Ore 22.15 locali, sdraiata sul letto della stanza d’albergo, nel Quartiere Latino quasi addormentata.

Montreal e’ stata esplorata in un giro a piedi percorso in senso rettangolare, piu’ le divagazioni. L’impianto urbanistico e’ tipico delle citta’ nordamericane: linee lunghe verticali ed orizzontali. Giu’ dall’albergo verso il fiume e la citta’ vecchia, poi di lato nel centro storico, poi su verso il nuovo centro, poi di lato ancora a completare il perimetro.

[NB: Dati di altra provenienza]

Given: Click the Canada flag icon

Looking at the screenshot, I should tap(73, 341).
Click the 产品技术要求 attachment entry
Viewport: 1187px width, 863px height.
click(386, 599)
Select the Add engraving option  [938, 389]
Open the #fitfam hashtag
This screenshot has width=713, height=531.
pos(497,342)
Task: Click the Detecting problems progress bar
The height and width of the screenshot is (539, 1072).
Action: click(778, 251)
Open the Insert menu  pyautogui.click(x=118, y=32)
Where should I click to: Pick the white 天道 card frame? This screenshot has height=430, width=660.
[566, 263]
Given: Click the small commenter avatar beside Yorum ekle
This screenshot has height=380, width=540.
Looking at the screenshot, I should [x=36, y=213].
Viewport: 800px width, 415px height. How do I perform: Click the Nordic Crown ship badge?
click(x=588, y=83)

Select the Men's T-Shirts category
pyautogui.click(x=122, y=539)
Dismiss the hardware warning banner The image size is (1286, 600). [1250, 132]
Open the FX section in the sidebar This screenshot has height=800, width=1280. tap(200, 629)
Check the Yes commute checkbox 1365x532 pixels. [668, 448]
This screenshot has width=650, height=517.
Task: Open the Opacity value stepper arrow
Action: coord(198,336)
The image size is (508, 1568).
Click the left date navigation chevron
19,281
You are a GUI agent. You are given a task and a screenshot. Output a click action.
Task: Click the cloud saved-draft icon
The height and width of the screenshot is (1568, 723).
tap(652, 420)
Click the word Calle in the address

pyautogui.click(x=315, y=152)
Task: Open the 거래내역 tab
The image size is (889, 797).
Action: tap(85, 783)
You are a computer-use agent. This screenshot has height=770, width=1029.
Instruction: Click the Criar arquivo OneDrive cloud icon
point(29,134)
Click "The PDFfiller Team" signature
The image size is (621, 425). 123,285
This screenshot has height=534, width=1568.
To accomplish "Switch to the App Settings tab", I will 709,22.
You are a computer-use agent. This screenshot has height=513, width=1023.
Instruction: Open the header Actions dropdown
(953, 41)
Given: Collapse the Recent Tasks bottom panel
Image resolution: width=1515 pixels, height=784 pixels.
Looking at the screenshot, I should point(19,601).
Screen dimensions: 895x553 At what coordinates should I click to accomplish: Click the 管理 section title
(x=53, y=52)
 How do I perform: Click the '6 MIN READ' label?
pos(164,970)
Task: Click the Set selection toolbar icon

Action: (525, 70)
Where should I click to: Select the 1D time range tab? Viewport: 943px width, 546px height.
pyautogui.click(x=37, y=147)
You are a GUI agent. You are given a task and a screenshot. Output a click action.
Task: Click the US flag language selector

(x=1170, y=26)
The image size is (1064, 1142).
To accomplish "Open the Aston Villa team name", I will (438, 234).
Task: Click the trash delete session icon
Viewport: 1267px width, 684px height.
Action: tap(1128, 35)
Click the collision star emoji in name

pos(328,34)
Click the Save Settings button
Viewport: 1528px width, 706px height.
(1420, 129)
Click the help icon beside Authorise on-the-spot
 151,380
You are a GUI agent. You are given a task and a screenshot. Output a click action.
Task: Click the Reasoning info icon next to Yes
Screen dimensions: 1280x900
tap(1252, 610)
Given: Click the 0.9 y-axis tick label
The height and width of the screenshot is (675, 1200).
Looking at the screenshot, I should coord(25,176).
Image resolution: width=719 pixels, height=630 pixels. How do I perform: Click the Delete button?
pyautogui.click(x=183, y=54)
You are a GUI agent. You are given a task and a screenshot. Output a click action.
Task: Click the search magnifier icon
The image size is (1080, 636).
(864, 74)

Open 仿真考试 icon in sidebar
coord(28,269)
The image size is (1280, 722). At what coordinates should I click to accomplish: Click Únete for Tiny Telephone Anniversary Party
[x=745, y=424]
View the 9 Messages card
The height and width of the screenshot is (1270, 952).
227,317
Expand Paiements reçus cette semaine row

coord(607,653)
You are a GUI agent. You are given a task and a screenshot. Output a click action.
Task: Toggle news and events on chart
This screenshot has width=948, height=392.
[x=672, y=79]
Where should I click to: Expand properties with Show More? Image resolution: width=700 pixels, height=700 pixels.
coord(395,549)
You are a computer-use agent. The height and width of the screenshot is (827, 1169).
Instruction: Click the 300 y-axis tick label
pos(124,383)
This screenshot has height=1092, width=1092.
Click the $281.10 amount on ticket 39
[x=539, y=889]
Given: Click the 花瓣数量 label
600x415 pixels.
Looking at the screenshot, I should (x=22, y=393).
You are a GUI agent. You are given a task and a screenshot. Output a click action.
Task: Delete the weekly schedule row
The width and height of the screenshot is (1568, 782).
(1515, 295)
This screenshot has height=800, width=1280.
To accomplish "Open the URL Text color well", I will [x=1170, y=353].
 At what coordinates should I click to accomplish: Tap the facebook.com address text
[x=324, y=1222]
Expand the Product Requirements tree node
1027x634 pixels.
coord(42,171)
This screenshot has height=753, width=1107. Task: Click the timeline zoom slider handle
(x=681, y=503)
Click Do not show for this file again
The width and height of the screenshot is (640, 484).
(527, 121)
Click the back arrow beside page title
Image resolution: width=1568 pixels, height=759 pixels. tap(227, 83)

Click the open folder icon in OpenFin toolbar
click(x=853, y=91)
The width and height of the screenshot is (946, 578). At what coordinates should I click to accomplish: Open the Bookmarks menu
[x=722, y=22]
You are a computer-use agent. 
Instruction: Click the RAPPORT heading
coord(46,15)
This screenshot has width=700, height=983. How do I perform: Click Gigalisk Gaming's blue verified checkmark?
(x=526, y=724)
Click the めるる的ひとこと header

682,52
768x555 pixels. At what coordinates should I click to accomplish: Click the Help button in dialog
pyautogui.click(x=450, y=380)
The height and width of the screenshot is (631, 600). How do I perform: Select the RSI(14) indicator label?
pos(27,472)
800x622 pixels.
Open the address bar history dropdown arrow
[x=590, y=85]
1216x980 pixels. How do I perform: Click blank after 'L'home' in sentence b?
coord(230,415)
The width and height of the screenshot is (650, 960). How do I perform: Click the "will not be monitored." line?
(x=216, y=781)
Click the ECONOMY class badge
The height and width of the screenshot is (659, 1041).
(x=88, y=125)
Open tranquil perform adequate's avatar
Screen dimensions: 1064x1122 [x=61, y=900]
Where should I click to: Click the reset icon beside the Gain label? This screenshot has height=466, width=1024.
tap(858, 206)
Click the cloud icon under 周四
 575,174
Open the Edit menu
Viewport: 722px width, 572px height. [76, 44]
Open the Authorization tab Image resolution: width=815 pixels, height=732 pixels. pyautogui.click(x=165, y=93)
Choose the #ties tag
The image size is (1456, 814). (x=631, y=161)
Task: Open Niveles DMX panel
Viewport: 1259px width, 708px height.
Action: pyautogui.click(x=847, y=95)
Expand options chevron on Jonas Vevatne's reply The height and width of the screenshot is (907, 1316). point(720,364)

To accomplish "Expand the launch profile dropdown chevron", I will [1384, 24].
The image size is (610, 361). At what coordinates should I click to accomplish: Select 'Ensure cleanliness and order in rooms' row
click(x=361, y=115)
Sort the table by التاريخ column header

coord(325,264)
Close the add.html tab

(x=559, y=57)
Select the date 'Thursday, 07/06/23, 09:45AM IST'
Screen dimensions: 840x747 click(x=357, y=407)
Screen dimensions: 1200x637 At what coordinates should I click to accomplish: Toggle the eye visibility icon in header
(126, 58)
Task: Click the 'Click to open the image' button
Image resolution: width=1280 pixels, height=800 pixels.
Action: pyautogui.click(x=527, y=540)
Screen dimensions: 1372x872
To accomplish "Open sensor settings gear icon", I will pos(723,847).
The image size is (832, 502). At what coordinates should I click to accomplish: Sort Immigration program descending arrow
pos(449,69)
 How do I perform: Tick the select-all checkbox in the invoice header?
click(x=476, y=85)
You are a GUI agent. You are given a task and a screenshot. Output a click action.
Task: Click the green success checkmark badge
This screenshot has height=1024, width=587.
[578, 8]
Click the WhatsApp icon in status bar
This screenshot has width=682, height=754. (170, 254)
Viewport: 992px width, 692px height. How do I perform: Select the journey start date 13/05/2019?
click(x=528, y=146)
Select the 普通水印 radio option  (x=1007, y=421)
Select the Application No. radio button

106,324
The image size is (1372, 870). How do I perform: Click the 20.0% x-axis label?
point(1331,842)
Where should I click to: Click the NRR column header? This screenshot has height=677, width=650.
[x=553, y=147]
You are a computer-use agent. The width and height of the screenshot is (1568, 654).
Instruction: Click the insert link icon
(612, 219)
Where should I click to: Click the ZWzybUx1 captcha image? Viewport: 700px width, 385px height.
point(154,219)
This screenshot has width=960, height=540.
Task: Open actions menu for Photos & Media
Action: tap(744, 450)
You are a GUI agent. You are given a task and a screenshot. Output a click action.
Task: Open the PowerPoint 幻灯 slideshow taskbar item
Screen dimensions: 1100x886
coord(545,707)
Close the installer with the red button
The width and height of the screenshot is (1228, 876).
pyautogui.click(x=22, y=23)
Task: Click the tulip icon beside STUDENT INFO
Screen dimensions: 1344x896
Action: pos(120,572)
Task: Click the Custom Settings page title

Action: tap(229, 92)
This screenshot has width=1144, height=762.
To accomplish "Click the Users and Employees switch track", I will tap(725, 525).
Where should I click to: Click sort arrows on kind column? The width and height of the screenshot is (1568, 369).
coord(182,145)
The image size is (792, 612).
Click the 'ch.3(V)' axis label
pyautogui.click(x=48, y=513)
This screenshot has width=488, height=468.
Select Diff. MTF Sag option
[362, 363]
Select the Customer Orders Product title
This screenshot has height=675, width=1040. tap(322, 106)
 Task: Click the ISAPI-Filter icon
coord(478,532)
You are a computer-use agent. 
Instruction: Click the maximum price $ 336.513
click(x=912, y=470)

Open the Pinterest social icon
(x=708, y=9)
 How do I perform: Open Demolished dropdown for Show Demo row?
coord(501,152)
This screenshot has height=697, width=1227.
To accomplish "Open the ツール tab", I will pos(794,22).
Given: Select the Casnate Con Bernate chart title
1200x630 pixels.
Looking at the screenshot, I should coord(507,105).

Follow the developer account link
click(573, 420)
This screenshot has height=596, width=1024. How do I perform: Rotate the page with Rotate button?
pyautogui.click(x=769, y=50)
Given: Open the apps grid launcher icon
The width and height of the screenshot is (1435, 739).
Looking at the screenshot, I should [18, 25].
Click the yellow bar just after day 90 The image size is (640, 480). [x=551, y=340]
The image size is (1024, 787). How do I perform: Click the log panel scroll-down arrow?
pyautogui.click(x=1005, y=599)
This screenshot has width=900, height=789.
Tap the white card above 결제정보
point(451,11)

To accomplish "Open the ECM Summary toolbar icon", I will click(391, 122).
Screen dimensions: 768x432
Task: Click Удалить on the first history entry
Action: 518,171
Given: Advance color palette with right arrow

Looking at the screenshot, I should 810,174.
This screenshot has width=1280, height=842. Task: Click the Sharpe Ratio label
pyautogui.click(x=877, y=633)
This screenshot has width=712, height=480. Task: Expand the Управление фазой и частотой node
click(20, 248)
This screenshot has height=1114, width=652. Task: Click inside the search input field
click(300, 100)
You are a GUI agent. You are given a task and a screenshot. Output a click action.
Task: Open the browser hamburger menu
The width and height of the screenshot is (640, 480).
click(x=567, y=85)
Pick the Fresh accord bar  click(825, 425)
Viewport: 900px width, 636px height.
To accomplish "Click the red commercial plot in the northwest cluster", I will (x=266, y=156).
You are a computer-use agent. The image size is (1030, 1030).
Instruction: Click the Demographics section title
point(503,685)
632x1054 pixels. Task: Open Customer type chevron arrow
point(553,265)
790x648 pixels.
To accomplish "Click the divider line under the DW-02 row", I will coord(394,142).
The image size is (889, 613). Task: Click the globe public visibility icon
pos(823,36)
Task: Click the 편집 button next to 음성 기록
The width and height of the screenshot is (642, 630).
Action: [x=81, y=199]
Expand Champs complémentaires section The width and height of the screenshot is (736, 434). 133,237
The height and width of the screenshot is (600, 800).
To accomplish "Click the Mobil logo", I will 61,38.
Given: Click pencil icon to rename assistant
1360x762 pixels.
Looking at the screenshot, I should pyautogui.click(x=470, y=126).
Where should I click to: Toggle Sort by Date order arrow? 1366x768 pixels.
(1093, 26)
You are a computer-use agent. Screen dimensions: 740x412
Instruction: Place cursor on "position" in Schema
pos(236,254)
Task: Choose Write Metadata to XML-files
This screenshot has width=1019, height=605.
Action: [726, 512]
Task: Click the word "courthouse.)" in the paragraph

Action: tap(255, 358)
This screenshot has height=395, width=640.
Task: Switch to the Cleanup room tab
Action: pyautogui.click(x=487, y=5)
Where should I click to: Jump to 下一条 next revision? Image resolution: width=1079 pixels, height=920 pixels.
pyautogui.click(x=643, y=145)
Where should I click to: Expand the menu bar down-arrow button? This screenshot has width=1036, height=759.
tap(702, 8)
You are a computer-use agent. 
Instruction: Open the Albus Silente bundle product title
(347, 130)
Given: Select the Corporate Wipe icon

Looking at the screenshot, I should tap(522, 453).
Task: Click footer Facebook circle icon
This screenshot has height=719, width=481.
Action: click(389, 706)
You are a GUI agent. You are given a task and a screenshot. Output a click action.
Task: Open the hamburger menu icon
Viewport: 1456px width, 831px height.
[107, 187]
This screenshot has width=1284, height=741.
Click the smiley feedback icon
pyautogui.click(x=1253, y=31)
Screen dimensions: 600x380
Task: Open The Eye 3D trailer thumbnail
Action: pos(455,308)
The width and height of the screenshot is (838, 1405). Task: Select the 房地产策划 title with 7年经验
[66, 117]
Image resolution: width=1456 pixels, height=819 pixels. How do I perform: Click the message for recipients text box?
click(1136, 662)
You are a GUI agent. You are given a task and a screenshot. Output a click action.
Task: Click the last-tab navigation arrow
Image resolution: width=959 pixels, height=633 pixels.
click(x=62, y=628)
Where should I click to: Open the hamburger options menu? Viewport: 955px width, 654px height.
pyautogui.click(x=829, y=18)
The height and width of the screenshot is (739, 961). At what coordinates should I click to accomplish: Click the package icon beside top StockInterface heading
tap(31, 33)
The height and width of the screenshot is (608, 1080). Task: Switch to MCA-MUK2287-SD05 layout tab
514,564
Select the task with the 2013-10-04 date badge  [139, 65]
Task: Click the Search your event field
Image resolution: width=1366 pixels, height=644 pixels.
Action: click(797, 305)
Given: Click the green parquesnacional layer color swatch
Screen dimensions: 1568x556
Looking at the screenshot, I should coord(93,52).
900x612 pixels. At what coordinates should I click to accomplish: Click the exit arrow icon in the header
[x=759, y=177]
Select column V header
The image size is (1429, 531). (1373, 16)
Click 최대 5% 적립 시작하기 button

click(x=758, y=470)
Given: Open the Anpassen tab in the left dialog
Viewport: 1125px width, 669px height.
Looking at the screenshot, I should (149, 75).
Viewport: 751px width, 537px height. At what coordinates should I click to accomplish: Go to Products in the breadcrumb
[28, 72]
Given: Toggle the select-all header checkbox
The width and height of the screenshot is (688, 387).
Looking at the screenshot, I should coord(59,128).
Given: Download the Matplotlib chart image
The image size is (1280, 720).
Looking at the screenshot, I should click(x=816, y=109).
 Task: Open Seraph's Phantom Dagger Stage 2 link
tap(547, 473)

Lungo la via che costeggia il vecchio porto – ma in realta’ dappertutto – si radunano clochard i tutte le eta’, che dormono, elemosinano, frugano nei cassonetti, recuperano bicchieri lasciati a meta’ dai turisti e ne bevono il contenuto. La zona vecchia non ci colpisce molto: palazzine in stile si alternano a edifici poco curati e grigi; il luogo pullula di negozietti per turisti, che si affollano nelle piazze centrali. Saltiamo la visita alla cattedrale e al suo organo piu’ grande del mondo per mancanza di voglia, non ci attira come neppure i entusiasma quello che vediamo e decidiamo invece di esplorare una parte della citta’ particolare: il sottosuolo. I locali si riparano dagli inverni gelidi muovendosi in una serie di vie sotterranee che corrono parallele a quelle in superficie e permettono di riemergere in prossimita’ di luoghi chiave. Sotto ci sono ristoranti, negozi, uffici, gallerie, scale mobili, piazze. Riemergiamo in una delle lunghe vie dello shopping e la percorriamo a lungo, fermandoci a curiosare di tanto in tanto, e poi terminiamo con un rapido giro nel Quartiere Latino.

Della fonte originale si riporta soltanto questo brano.